トラバーユ・スイスは6月20日に記者会見を開き、賃金格差拡大の事実を訴えた Keystone

スイスの労働組合トラバーユ・スイス(Travail.Suisse)の調べによると、スイスの大企業では給与の格差が一段と激しくなった。

このコンテンツは 2011/06/21 15:00
swissinfo.ch、外電

調査対象となった27社のうち16社で昨年、社内の最低賃金とマネージャークラスの給与の格差が拡大した。

最大20倍

6月20日に発表された調査結果では、社内の賃金格差が大きくなった会社として時計製造業のスウォッチ(Swatch)、テレコム関連企業のアスコム(Ascom)、生命保険会社のスイス・ライフ(Swiss Life)などの名前が挙がった。

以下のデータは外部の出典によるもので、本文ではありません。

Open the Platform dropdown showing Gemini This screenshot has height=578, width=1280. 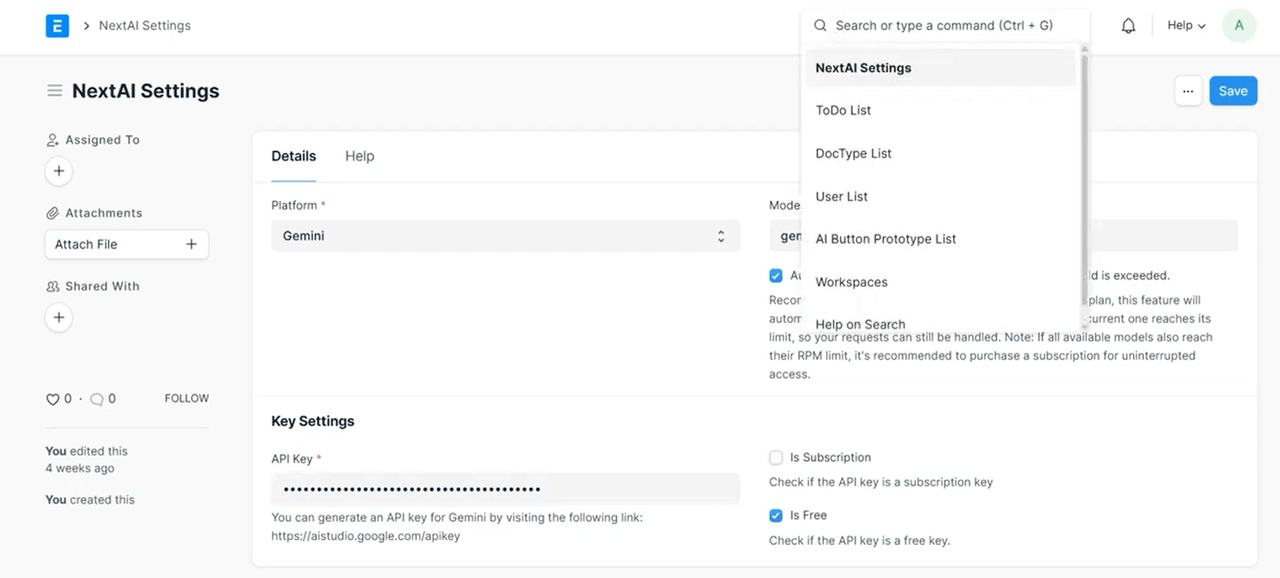(505, 236)
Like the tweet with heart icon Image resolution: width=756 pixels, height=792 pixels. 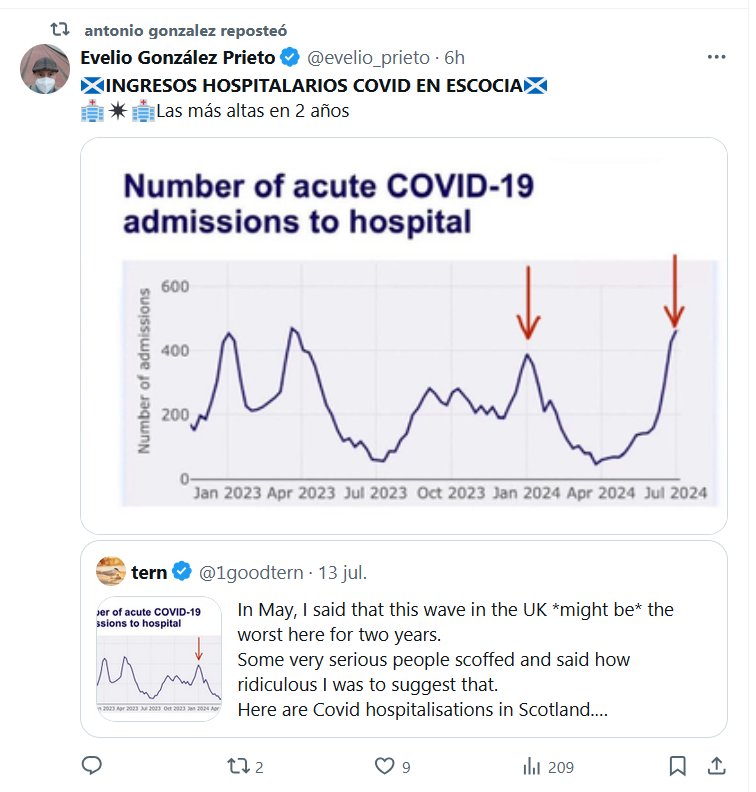click(x=385, y=766)
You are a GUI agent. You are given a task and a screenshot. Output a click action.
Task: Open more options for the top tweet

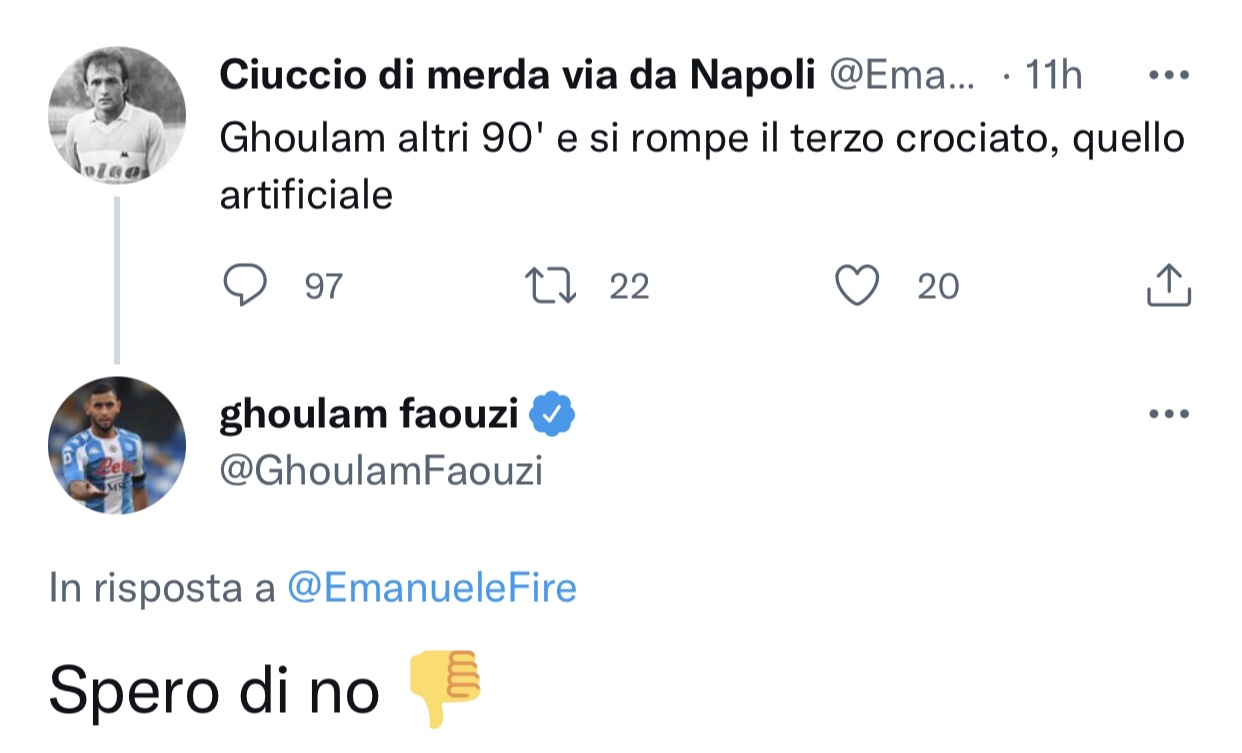click(x=1168, y=75)
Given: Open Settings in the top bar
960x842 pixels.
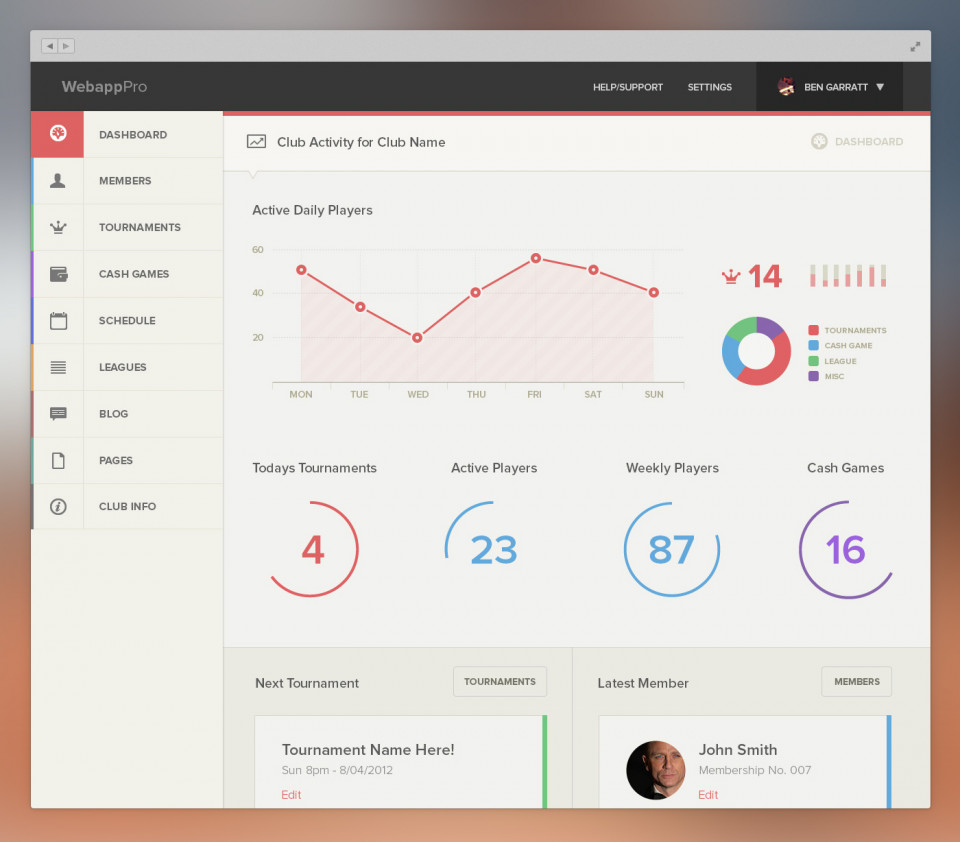Looking at the screenshot, I should pos(709,87).
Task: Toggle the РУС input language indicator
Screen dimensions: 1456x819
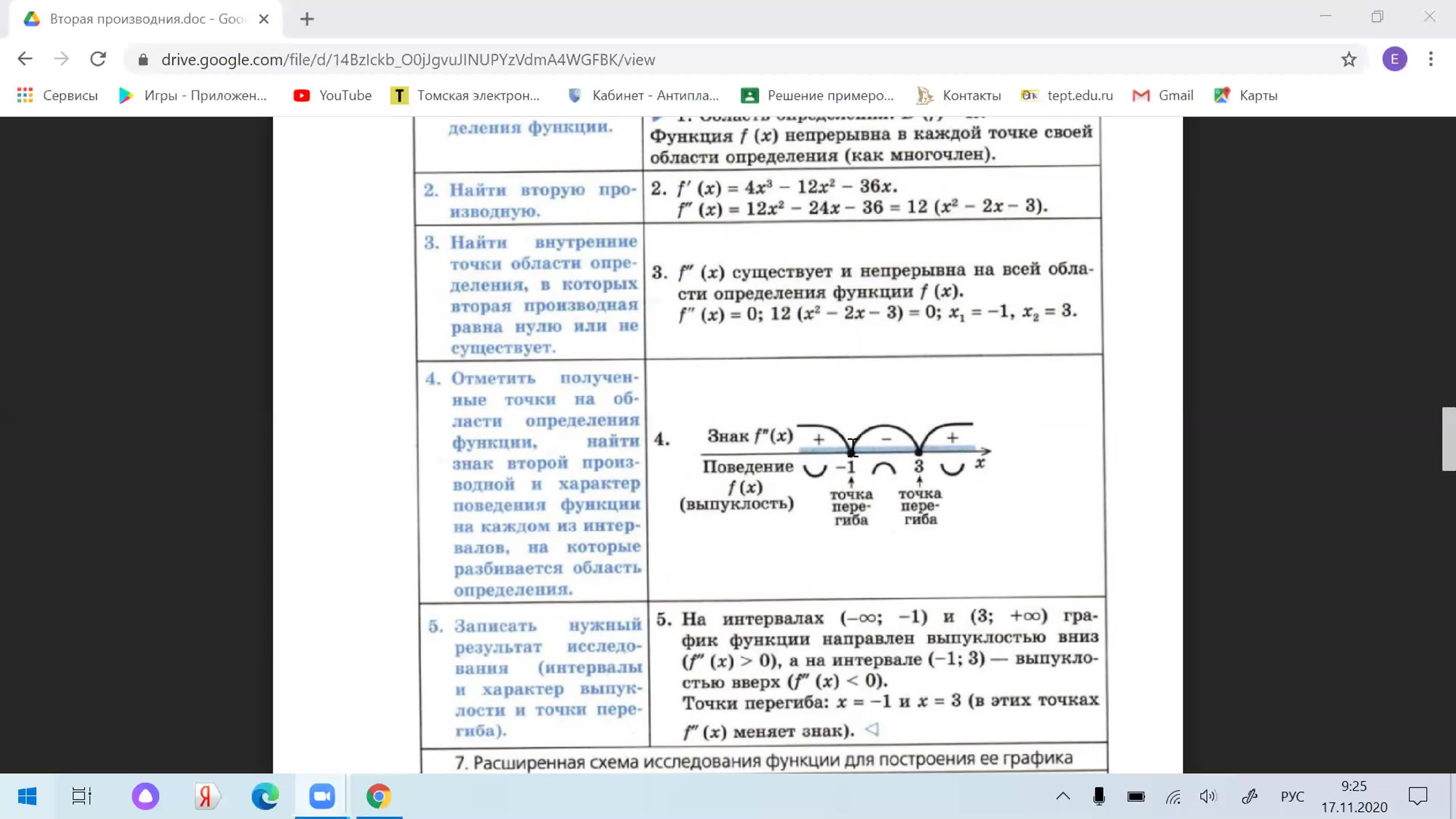Action: [x=1292, y=796]
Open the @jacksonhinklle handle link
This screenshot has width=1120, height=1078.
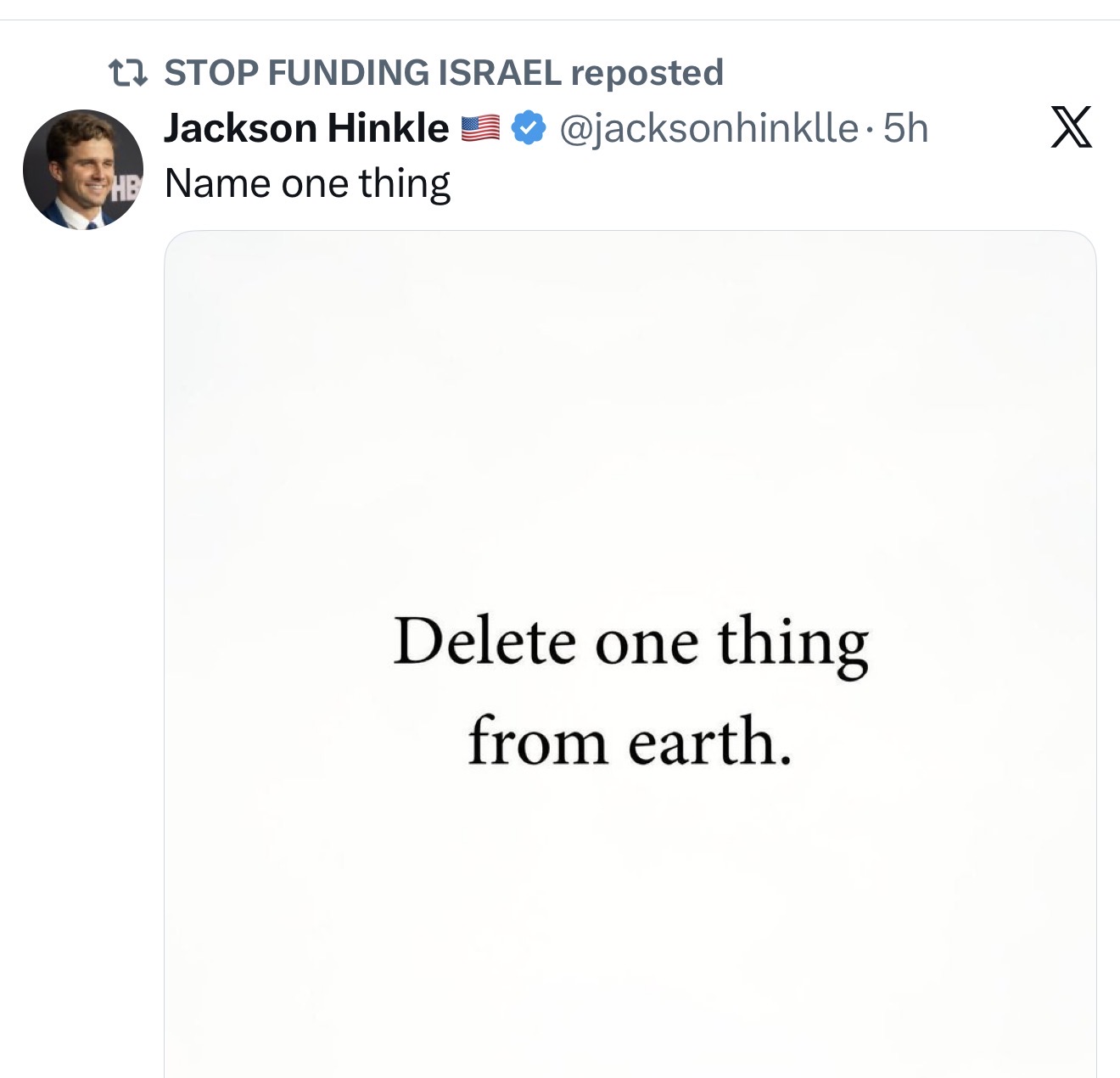click(708, 128)
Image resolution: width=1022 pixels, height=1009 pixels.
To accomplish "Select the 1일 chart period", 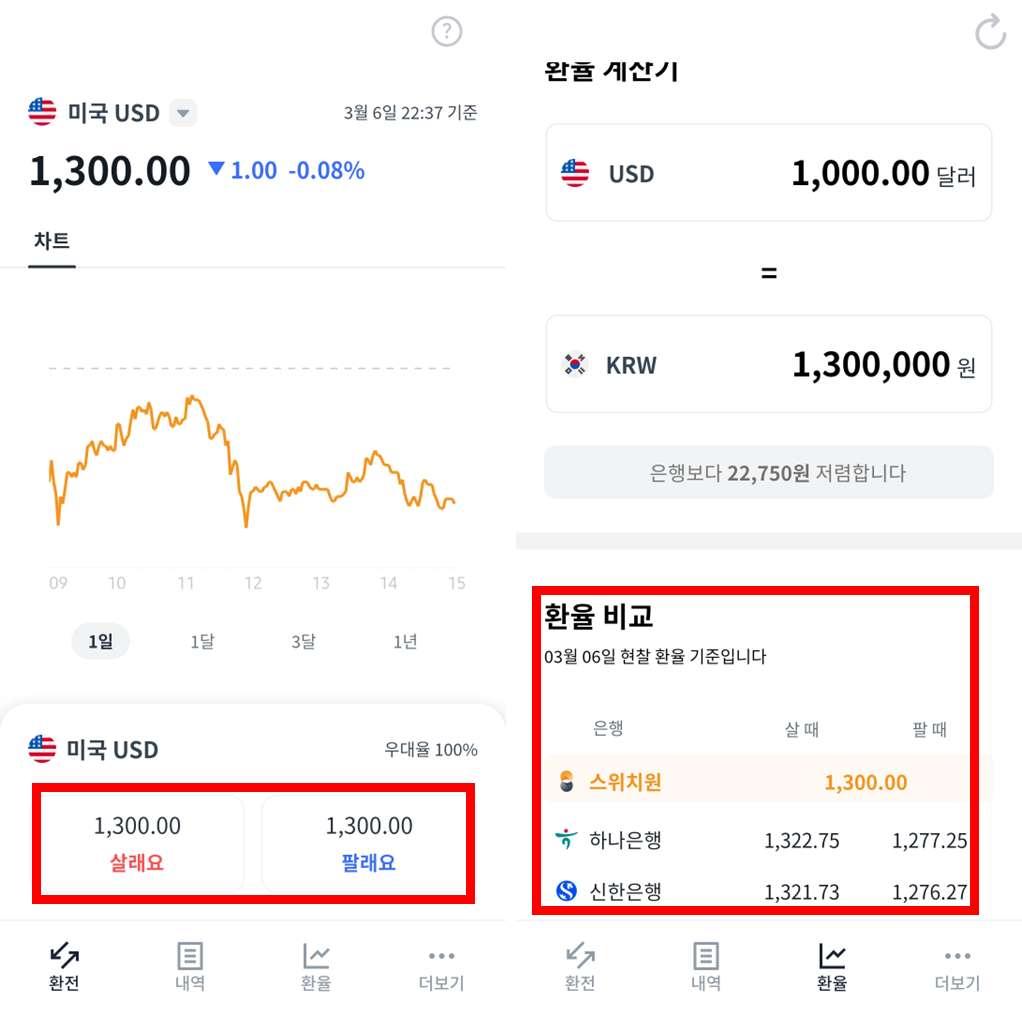I will click(x=100, y=641).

格差が最も大きかったのは、バルブ製造のジョージフィッシャー(George Fischer)で、2009年のマネージャーの年俸は最低賃金で働く社員の14倍、2010年は20倍だった。

格差が縮小したのは銀行大手クレディ・スイス(Credit Suisse)、製薬大手ノバルティス(Novartis)、保険会社のバロワーズ(Bâloise)など。

トラバーユ・スイスはこれらの企業を含む上場企業23社とスーパー大手のミグロ(Migros)およびコープ(Coop)、国営のスイス郵便や兵器製造業のルアク(Ruag)などの決算を調査した。

取締役も収入増

これらの企業における管理職の給与は、過去7年間で平均126%上昇した。これに対し、名目賃金上昇率のスイス平均は10.4%。物価上昇率を考慮するとわずか3.7%にしかならないという。

取締役に対する報酬も上がる一方だ。2002年以降、27社のうち22社で取締役の給与と最低賃金の格差が拡大。しかし2010年は、多数の企業で格差が安定、もしくは縮小した。

ボーナス税を導入?

トラバーユ・スイスは、管理職の給与が上がり続けると、スイス社会の団結がほころび出すと警告する。マルティン・フリューゲル委員長は報道陣に対し

「スイスのサクセスモデルは破滅する」

と訴えた。

「マネージャーは経済界全体の信用を台無しにしてしまう。経済界の言い分はもう聞き入れられない。現在、スイスへの移民や人の往来の自由をめぐって議論が行われているが、それを見ればこのことも明らかだ」

そのためトラバーユ・スイスは、マネージャーに対するボーナス支給額を制限し、100万フラン(約9500万円)を超えるボーナスには税金を課すよう提案。また、取締役や管理職の給与については株主に決定権を与えるよう訴える。さらに、取締役会に職員の代表を送り込むという対策も提唱した。